Selon Les Échos, cette audition n’a duré qu’une heure, un laps de temps jugé étonnamment court au regard de la gravité et de la multiplicité des charges pesant sur lui.
Un mis en cause sur la défensive
Face au juge, Ismaïla Ngom a nié en bloc l’ensemble des faits qui lui sont reprochés. Il a, à plusieurs reprises, renvoyé la responsabilité et les éclaircissements attendus vers son frère aîné, Farba Ngom, décrit comme la figure centrale du dossier.
L’interrogatoire a porté sur le fonctionnement des sociétés familiales et les mouvements financiers identifiés par la CENTIF. Le juge s’est particulièrement intéressé aux 14 chèques d’un montant global de 5,3 milliards de francs CFA versés à la SCP Tidjania, ainsi qu’aux retraits importants attribués à Ismaïla Ngom.
Ce dernier a rejeté toute irrégularité, assurant que ces transactions relevaient d’opérations strictement privées, légales, traçables, et sans aucun lien avec des fonds publics. Ses avocats, confiants, ne sont pas intervenus durant l’audition, rapporte L’Observateur.
Une instruction qui se poursuit
Malgré ces dénégations, l’enquête se poursuit. Les Échos indique que le magistrat instructeur prévoit encore d’entendre plusieurs présumés complices, dont Birane Ngom, convoqué pour ce lundi.
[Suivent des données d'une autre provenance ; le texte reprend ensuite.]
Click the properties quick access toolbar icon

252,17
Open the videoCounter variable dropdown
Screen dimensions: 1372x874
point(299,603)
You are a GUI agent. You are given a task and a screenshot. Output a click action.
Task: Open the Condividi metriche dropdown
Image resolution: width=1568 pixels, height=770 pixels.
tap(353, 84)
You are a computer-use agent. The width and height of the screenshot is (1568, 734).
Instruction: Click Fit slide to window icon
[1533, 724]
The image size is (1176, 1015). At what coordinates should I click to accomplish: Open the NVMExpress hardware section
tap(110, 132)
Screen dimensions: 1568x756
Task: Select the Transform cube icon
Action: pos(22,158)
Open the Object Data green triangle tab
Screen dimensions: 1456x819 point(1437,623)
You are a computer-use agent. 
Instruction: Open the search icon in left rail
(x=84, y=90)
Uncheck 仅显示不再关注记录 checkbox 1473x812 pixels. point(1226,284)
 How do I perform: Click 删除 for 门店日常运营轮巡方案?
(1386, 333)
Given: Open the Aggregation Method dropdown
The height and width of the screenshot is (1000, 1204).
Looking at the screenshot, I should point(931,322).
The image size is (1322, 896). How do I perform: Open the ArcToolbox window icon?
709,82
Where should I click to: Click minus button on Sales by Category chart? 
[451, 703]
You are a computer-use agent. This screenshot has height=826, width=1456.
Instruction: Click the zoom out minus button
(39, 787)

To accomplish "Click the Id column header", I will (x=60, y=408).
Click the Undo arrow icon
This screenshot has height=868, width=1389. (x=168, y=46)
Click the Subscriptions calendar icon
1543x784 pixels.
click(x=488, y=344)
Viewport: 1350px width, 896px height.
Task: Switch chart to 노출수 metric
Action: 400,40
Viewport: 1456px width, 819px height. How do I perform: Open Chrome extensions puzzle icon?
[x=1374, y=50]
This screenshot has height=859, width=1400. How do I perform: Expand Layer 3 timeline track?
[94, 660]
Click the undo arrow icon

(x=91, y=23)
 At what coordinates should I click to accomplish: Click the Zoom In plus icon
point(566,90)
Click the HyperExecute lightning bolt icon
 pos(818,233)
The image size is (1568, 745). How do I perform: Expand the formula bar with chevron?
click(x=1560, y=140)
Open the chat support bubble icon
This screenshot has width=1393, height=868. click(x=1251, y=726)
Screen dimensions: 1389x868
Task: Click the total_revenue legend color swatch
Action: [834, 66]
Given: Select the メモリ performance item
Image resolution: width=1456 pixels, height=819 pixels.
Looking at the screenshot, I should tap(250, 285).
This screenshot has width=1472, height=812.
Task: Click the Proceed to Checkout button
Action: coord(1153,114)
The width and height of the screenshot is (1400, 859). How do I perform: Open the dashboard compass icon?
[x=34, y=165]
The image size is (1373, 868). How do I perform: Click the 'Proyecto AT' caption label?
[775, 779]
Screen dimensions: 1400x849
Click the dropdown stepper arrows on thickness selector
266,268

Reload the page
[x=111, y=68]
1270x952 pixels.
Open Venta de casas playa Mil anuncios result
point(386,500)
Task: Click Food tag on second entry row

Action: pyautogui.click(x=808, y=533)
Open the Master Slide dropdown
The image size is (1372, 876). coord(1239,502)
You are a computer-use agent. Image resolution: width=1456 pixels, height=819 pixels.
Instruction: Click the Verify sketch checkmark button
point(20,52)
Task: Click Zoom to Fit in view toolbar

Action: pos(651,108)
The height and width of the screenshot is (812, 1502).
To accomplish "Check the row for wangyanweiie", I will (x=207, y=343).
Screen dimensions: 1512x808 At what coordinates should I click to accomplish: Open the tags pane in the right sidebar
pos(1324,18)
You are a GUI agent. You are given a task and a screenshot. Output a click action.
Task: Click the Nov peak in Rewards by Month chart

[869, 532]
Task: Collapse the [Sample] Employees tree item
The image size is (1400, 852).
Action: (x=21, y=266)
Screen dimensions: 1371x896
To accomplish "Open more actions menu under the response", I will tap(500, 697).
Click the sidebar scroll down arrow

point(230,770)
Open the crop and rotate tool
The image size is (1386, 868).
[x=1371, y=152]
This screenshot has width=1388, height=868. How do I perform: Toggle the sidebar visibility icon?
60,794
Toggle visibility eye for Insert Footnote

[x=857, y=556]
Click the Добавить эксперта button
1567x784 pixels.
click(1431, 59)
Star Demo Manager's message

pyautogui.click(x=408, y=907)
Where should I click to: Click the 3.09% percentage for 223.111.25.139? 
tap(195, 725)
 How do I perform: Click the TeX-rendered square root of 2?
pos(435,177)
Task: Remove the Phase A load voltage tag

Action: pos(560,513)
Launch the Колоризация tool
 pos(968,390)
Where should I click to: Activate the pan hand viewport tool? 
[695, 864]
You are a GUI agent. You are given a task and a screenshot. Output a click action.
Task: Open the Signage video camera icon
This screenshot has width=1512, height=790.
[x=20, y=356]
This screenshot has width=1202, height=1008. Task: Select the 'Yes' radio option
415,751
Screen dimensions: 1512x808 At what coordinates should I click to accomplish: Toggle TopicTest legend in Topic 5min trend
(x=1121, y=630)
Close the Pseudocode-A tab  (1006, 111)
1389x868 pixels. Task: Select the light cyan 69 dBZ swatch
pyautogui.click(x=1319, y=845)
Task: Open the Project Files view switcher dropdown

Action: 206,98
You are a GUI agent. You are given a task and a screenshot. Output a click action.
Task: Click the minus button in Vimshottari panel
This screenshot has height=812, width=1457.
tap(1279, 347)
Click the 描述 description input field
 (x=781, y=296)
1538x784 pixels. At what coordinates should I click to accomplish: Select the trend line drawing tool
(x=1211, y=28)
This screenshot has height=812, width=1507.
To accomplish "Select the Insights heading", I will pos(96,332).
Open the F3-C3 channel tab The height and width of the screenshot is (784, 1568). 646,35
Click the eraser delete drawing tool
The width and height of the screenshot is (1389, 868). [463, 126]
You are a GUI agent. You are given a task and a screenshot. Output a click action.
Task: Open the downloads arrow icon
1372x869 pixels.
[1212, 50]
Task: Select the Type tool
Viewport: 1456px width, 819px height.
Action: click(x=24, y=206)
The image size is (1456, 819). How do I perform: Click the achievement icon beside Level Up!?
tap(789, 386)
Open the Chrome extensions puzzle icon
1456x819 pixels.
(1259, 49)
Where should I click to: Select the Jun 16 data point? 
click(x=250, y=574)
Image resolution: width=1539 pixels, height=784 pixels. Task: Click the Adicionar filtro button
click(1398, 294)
Quant à Farba Ngom, considéré comme le pivot du dossier, il devrait être interrogé en dernier, une fois que le juge aura réuni un socle d’éléments suffisamment consistants pour mener un interrogatoire approfondi.
En attendant la suite de la procédure, la défense d’Ismaïla Ngom n’exclut pas de déposer une demande de non-lieu, estimant que les charges retenues sont insuffisamment étayées et dépourvues de fondements solides, conclut L’Observateur.